Four Layer Chocolate Cake
Yields 6 1/2" x 9" cake, approximately 12 servings
1/2 cup (50g) cocoa powder
90 ml whole milk (approx. 1/3 cup)
1/2 tsp vanilla
1 1/2 cups (209g) Flourist Sifted Red Fife Flour
1 tsp baking soda
1/4 tsp salt
3/4 cup (170g) unsalted butter, softened
3/4 cup (113g) brown sugar
3/4 cup (162g) sugar
3 eggs, room temperature
Chocolate Sour Cream Frosting
1 1/2 cups (263g) semisweet chocolate, roughly chopped (or chocolate chips)
1 1/2 cups sour cream, room temperature
1 tbsp (20g) maple syrup
1/2 cup (163g) raspberry jam (optional)
For the cake
Preheat the oven to 350°F. Butter a rectangle baking pan (13" x 9" x 2") and line with parchment paper. Butter the paper and dust the pan with cocoa or flour.

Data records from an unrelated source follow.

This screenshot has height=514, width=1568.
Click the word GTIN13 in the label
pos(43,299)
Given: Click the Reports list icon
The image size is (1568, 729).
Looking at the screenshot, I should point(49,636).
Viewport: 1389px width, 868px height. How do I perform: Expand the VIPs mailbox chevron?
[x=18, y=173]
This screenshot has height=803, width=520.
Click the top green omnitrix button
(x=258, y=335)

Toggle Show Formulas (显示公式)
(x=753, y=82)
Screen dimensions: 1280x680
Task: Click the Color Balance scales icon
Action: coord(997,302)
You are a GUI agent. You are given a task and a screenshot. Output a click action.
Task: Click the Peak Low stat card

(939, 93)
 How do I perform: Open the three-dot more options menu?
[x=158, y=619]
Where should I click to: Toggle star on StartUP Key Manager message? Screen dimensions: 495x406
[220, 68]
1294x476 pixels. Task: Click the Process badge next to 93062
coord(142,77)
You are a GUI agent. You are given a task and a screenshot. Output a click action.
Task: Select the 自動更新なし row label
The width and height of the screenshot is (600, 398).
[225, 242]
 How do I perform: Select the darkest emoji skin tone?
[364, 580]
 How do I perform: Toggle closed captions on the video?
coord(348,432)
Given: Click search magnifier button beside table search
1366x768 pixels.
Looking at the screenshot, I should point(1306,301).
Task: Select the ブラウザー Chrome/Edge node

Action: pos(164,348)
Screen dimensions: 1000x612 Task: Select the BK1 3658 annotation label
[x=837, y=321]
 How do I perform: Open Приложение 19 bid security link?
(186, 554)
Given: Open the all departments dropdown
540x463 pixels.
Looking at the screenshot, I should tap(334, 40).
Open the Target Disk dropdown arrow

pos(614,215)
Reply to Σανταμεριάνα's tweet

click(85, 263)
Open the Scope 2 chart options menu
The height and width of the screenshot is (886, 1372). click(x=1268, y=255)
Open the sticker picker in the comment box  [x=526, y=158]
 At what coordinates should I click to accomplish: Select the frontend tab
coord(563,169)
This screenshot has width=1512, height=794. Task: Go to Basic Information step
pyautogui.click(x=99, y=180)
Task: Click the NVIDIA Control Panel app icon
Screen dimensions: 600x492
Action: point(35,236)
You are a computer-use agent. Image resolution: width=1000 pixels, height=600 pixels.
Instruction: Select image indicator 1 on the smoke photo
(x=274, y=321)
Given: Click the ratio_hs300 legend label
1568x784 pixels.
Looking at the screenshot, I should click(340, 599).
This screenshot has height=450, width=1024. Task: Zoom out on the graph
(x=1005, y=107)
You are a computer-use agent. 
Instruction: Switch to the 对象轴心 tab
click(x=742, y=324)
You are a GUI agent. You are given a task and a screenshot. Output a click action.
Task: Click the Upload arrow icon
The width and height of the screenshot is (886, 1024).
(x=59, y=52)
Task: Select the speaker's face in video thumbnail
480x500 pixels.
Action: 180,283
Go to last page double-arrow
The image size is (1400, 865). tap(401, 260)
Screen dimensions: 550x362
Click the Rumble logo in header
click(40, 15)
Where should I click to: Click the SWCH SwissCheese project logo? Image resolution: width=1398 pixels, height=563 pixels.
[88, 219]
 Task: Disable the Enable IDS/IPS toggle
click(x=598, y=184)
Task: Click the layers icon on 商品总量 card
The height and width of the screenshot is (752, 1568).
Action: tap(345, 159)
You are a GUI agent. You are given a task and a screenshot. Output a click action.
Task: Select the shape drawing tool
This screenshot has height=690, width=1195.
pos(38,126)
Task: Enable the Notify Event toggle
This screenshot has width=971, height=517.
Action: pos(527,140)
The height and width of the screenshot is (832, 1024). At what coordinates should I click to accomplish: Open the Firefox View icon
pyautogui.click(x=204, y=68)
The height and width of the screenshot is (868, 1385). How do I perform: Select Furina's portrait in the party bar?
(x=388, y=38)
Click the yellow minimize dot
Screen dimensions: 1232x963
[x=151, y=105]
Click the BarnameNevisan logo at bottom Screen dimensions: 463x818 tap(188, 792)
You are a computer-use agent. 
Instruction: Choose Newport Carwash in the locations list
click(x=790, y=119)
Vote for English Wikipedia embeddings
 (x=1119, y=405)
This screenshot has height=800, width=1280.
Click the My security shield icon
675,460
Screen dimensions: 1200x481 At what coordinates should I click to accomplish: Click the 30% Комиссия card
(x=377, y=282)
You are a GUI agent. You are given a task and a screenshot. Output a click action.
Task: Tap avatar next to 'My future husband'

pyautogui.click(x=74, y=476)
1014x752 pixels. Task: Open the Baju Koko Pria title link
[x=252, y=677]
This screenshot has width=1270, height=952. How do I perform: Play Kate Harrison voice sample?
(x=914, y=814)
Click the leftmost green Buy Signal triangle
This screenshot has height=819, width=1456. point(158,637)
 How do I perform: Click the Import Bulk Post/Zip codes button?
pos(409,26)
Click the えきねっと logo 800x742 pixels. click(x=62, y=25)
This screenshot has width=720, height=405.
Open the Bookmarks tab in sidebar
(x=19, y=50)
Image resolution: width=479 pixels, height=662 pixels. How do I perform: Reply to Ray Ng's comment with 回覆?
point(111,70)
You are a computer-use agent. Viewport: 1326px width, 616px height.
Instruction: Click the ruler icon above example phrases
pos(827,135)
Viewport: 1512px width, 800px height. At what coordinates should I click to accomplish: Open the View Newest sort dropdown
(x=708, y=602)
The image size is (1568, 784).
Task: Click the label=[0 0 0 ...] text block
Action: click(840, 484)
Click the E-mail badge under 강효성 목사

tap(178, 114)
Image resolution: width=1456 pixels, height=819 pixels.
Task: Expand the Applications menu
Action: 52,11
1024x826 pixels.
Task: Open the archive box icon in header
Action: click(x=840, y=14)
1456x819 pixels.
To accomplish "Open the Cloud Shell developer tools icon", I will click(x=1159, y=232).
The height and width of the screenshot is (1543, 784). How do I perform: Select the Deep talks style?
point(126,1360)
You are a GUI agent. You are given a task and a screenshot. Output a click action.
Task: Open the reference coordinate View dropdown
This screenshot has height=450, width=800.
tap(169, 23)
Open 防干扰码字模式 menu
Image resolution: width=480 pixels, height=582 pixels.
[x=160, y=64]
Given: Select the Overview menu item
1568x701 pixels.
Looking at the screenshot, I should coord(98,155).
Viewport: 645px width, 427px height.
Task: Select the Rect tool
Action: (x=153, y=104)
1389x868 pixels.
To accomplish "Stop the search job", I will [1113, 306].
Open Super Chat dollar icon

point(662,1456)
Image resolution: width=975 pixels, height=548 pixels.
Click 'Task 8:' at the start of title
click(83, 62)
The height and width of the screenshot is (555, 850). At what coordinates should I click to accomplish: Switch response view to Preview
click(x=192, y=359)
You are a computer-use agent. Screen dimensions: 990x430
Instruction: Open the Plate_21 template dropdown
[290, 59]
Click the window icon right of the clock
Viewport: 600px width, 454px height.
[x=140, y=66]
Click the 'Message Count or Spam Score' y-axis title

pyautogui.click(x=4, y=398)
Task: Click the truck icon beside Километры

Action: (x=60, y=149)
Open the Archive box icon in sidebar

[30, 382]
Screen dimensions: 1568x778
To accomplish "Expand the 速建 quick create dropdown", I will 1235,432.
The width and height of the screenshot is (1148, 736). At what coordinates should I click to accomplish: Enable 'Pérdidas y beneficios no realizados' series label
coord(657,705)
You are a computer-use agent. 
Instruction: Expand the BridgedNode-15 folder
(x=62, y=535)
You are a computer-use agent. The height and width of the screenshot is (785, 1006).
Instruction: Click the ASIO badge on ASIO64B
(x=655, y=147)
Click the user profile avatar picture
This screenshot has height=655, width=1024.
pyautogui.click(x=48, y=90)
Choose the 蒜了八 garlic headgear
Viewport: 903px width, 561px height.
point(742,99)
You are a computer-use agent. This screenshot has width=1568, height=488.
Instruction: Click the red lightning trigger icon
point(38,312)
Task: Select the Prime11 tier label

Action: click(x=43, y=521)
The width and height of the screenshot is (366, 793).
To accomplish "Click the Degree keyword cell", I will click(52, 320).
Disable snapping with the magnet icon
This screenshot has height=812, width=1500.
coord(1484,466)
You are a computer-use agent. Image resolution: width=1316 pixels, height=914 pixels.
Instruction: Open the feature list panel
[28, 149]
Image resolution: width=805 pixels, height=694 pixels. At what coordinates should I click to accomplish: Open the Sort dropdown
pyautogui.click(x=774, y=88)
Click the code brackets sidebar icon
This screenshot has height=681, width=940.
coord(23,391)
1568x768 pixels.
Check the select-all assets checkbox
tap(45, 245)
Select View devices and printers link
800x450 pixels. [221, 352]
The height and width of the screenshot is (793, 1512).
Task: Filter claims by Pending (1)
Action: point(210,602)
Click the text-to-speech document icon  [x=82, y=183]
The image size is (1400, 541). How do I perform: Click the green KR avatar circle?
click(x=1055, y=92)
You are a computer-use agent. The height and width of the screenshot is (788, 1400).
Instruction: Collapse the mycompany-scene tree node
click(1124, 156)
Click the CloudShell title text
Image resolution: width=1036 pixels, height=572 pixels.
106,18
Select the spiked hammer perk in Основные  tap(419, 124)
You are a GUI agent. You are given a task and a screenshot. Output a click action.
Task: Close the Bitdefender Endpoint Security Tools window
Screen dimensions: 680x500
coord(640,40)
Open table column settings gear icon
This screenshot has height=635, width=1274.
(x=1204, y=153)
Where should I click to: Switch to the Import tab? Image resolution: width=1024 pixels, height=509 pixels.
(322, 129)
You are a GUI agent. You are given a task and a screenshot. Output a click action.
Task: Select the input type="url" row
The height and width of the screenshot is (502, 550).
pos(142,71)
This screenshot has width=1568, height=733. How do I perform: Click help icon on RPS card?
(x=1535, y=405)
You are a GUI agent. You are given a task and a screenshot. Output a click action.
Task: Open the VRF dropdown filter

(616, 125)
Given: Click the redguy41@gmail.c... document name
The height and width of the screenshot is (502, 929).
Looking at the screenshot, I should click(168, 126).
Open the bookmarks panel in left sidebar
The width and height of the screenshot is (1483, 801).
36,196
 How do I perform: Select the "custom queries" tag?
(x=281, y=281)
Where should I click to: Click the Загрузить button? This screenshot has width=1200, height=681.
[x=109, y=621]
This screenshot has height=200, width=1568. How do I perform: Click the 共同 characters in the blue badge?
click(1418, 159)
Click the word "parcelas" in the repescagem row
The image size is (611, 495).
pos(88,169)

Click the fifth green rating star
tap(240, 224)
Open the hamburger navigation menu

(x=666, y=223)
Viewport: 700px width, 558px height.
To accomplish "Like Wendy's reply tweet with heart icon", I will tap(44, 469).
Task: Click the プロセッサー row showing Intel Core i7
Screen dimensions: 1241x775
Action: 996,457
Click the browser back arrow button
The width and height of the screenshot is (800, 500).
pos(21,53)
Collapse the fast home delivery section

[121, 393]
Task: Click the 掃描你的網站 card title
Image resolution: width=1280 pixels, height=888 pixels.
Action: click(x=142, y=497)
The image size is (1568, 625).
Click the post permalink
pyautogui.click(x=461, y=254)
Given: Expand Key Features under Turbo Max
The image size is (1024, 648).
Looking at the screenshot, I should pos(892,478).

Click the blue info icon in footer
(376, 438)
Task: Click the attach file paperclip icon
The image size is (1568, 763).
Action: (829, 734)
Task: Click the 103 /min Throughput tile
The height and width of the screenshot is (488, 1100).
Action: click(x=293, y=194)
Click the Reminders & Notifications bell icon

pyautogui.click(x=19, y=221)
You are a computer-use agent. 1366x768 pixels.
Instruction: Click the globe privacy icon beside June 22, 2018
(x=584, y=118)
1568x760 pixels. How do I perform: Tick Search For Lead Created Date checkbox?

Place cocoa powder in a bowl and whisk in 3/4 cup boiling water until smooth and glossy. Whisk in milk and vanilla. In a separate bowl, sift together the flour, baking soda and salt.
In a stand mixer, beat butter and sugars together until light and fluffy, about 5 minutes. Add eggs one at a time, making sure the egg is fully combined before adding the next. On low speed, add flour in 3 batches and the cocoa mixture in 2, alternating flour-cocoa-flour-cocoa-flour.
Pour batter into the prepared pan and smooth the top. Bake for about 25-30 minutes, until a tester comes out clean. Let the pan rest on a cooling rack for 5 minutes, then turn the cake onto the rack to cool completely before frosting.
Make the frosting
Bring a small pot of water to boil and lower heat to a simmer. Put the chocolate in a stainless-steel or heatproof glass bowl and set it over the pot. The water should not touch the bowl, pour water out if it does. Stir the chocolate until melted. Remove from heat and whisk in the sour cream. Add maple syrup and continue whisking until silky and smooth. Place in refrigerator to thicken.
Cut the rectangle cake in half width-wise. Cut each half horizontally to make two layers, leaving you with a total of four layers. Level cake layers if necessary.
Place the bottom layer on a flat serving plate or platter. Top with just less than a quarter of the frosting, spreading evenly and to the cake's edge. If you're using jam, spread a very thin layer on the next cake layer, then lay it jam side down, over the chocolate frosting. Repeat with the next three layers.
If you'd like the cake to have a naked look, you can simply spread frosting on the last cake layer and leave the sides bare. Otherwise, completely cover the assembled cake with the remaining frosting. With the back of a spoon, smear the frosting in an 's' shape to make swoops and swirls over the entire cake.
Let the cake sit for at least 1 hour before serving, the longer the better to let the flavours come together.